Texto
Blog do Paulo DAuria

06/03/2016

Beijo, abraço, aperto de mão

 

Quer pegar meu filho no colo pra sair na foto. Comer comida aqui da favela. Que nunca viu. Nunca ouviu falar. E depois? Vai voltar? Vai responder nossas cartas? Vai receber nossas passeatas? Vai lembrar?
Quer pegar meu filho na foto pra dar um beijo. E esse sebo em teus cabelos? E esse cheiro na camisa? Cheiro de rico. Vai que o menino enjoa. Gorfa. Vai que gosta. E depois vai lavar as mãos, vai desinfetar, passar na boca água com sabão? E a camisa, vai botar no lixo?
Quer pegar meu filho no colo pra quê? Não tem o seu? Mas o seu tem babá, não tem? Tem quem receba pra pegar no colo, pra abraçar, pra beijar, pra amar. O amor que teu filho aprende já tem preço, meu senhor. Quer meu filho, então, pra quê?

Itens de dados
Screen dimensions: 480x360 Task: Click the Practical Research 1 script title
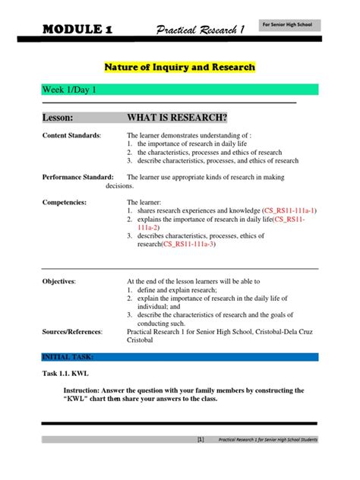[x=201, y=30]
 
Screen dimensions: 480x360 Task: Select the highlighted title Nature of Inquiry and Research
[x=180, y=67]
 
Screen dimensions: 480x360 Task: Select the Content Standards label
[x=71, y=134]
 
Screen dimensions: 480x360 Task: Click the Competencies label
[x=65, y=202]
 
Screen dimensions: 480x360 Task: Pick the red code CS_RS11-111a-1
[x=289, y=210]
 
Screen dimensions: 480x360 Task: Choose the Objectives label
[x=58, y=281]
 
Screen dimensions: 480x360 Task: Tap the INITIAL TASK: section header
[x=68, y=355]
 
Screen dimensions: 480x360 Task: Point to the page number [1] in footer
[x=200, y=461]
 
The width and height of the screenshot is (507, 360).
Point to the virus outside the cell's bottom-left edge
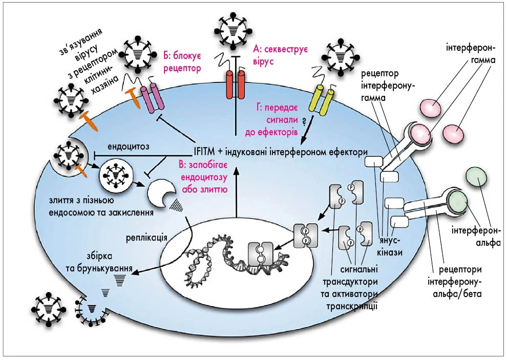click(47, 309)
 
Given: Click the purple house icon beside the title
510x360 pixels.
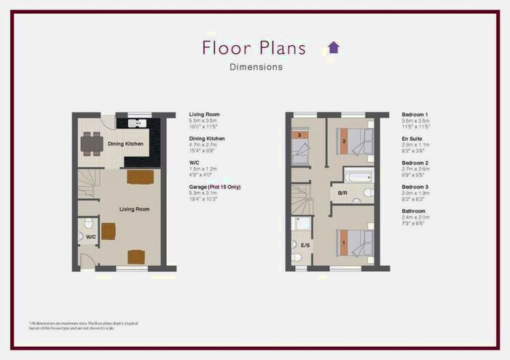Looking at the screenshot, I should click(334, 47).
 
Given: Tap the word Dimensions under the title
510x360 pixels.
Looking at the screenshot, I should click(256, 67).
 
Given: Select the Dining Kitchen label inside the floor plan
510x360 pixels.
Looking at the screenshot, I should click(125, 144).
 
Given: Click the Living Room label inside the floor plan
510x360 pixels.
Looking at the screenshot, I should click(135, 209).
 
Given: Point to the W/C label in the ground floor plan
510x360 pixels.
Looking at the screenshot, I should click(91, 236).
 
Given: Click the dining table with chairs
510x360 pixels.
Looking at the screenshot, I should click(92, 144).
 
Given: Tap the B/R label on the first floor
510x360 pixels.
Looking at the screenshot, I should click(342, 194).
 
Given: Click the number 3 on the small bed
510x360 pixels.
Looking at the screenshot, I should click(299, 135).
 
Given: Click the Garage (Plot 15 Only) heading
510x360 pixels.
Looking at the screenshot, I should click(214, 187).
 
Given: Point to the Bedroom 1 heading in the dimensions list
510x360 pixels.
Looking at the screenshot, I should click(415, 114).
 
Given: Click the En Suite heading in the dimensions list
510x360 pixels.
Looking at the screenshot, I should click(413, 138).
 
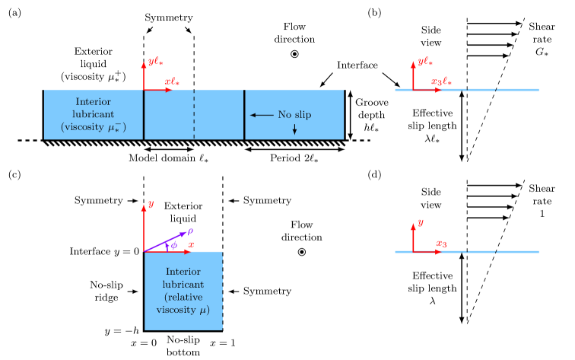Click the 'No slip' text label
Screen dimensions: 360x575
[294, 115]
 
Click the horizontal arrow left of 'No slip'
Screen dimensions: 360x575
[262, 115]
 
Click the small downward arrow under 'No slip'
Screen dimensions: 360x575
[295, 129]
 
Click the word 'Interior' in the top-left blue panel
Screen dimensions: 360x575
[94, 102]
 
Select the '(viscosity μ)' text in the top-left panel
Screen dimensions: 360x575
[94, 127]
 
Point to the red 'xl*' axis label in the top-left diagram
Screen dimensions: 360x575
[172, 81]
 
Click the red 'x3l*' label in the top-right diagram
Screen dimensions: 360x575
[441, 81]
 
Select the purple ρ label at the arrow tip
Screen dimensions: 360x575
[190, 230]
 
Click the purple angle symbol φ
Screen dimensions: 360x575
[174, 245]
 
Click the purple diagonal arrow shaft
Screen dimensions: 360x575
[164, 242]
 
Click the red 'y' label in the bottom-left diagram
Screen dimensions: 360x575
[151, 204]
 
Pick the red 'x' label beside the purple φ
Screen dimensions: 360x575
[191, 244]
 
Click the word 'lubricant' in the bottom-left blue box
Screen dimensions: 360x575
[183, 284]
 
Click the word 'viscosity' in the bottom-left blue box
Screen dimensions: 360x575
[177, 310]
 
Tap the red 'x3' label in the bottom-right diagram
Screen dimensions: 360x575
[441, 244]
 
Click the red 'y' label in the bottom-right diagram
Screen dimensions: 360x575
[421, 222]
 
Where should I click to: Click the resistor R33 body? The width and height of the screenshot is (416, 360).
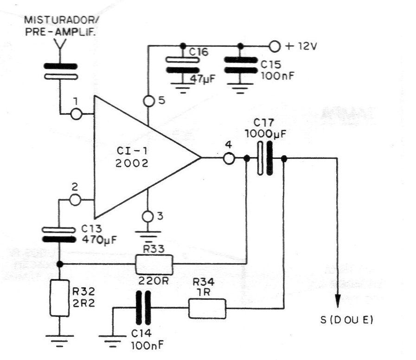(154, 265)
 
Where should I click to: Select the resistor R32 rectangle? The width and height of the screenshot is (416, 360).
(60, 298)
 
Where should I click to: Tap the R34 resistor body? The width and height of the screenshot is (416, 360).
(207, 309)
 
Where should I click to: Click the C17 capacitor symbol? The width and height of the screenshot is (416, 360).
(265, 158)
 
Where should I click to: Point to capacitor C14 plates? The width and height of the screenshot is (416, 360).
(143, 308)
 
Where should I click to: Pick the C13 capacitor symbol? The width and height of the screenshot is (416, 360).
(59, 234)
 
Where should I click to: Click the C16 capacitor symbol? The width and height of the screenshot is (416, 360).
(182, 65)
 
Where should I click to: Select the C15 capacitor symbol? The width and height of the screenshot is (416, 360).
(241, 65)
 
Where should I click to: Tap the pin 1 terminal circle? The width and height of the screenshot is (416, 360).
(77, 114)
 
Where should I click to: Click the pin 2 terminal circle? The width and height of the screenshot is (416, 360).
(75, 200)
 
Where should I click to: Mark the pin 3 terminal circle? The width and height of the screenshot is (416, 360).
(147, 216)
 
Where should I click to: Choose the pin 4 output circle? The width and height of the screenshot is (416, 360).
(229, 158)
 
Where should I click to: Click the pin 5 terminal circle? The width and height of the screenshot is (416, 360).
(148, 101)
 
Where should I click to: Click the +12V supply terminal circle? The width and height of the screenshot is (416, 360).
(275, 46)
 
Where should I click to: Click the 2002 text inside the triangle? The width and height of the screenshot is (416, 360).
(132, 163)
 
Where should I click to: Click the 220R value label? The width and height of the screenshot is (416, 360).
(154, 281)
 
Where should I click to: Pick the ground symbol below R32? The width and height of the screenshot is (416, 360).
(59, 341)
* * *
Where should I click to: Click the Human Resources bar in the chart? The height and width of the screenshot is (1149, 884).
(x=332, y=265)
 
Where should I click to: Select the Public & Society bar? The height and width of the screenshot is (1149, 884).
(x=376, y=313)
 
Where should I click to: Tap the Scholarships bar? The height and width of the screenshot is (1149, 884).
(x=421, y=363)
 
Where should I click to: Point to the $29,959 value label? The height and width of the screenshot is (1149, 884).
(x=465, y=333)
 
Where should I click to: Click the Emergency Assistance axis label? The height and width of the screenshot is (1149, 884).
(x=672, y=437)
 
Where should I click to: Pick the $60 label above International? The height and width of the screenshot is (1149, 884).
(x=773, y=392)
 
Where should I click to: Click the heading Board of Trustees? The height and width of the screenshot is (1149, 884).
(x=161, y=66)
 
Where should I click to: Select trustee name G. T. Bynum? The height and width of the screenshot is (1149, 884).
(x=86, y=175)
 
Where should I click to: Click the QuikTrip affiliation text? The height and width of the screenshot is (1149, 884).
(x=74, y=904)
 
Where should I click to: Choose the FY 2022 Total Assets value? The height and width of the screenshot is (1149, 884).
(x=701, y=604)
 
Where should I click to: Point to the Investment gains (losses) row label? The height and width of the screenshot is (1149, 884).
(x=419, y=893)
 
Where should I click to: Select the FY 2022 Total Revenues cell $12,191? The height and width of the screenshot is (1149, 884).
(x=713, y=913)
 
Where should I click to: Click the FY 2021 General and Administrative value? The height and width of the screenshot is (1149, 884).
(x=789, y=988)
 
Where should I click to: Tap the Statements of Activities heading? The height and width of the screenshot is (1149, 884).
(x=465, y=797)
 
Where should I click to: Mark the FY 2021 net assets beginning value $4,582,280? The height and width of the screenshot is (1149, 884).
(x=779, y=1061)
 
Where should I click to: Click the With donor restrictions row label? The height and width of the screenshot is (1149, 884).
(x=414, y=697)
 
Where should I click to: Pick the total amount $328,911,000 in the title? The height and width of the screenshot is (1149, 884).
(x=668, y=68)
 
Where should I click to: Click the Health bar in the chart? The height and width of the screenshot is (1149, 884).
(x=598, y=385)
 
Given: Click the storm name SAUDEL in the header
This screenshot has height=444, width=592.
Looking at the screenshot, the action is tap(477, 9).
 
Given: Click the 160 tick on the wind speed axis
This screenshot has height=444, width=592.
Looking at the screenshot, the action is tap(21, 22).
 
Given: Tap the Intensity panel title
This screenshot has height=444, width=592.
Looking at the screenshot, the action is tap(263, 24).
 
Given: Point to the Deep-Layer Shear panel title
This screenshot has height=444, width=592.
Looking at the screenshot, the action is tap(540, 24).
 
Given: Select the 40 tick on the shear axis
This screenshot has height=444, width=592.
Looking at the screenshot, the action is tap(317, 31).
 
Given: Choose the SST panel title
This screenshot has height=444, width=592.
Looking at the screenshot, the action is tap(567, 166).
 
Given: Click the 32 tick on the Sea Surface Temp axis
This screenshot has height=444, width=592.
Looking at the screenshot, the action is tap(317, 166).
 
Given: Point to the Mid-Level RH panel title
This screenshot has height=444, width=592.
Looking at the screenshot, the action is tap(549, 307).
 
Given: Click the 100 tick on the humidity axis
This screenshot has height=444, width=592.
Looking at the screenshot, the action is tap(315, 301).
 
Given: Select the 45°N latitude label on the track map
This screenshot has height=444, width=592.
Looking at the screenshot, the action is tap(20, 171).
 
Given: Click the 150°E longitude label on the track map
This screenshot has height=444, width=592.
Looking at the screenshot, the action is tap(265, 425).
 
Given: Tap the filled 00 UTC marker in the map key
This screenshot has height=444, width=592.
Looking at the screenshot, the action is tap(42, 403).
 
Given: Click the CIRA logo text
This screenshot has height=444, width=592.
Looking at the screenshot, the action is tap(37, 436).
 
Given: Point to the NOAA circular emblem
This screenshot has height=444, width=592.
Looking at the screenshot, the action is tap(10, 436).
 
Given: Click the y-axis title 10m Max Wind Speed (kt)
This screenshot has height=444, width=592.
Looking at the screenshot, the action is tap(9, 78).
---
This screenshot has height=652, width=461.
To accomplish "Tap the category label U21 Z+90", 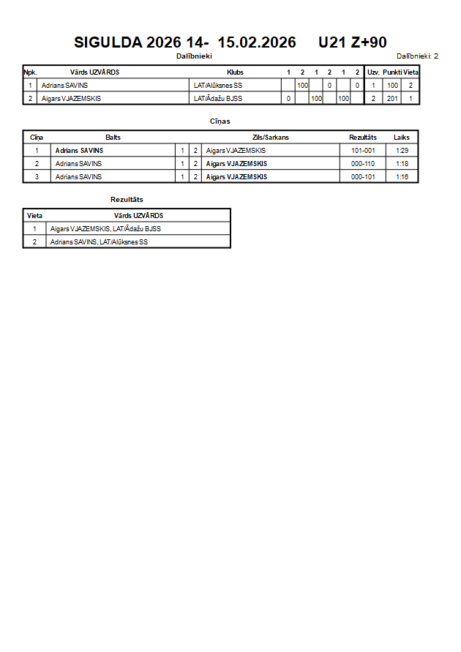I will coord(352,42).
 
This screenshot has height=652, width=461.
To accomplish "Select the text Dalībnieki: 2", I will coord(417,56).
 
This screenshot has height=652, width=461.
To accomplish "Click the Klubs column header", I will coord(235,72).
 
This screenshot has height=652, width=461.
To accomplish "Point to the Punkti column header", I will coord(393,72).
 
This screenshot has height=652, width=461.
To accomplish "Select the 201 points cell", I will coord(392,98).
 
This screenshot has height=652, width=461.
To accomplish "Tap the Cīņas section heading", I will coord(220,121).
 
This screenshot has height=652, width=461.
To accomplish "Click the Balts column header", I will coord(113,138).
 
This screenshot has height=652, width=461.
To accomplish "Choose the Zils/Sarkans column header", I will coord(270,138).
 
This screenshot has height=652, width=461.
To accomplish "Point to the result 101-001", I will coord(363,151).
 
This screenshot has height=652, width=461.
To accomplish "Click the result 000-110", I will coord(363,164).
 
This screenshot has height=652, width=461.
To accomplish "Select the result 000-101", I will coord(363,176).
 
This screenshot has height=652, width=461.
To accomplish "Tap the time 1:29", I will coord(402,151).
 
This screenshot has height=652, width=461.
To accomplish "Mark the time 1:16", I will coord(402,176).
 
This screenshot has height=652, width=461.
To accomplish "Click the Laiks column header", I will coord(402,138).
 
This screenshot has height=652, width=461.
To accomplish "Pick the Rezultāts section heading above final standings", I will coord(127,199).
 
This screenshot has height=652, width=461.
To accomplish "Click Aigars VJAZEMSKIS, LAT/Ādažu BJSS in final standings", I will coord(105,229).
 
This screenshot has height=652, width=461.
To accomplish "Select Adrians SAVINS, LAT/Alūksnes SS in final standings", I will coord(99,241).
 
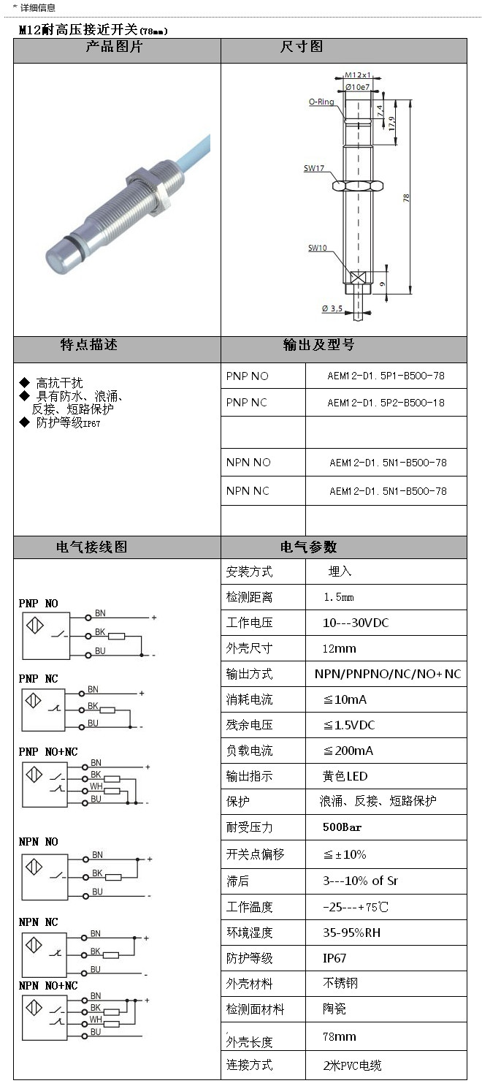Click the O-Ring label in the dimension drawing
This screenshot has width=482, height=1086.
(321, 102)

Explorando o material
• a. No parágrafo do texto "Beijo, abraço, aperto de mão" que começa com "Quer pegar meu filho no colo pra sair na foto", liste todas as perguntas que começam com "Vai".
• b. Continue o texto "Beijo, abraço, aperto de mão" a partir da última frase apresentada, mantendo a mesma voz.

Questões resolvidas
• a.
Vai voltar?
Vai responder nossas cartas?
Vai receber nossas passeatas?
Vai lembrar?

• b.
Quer pegar meu filho. Não. Dá o menino aqui.
Dá um abraço em mim, se quiser. Quer?
Se tiver coragem. Tem?
A roupa é a mesma de dez dias. Tá suja. Tava catando latinha pra vender. Catando resto pra comer. A mão tá suja. A cara. Quer beijar?
Quer beijar meu filho? Dá um abraço em mim, se quiser. Se tiver coragem. Quer? Tem?
Eu te dou, meu senhor. Eu te dou um abraço.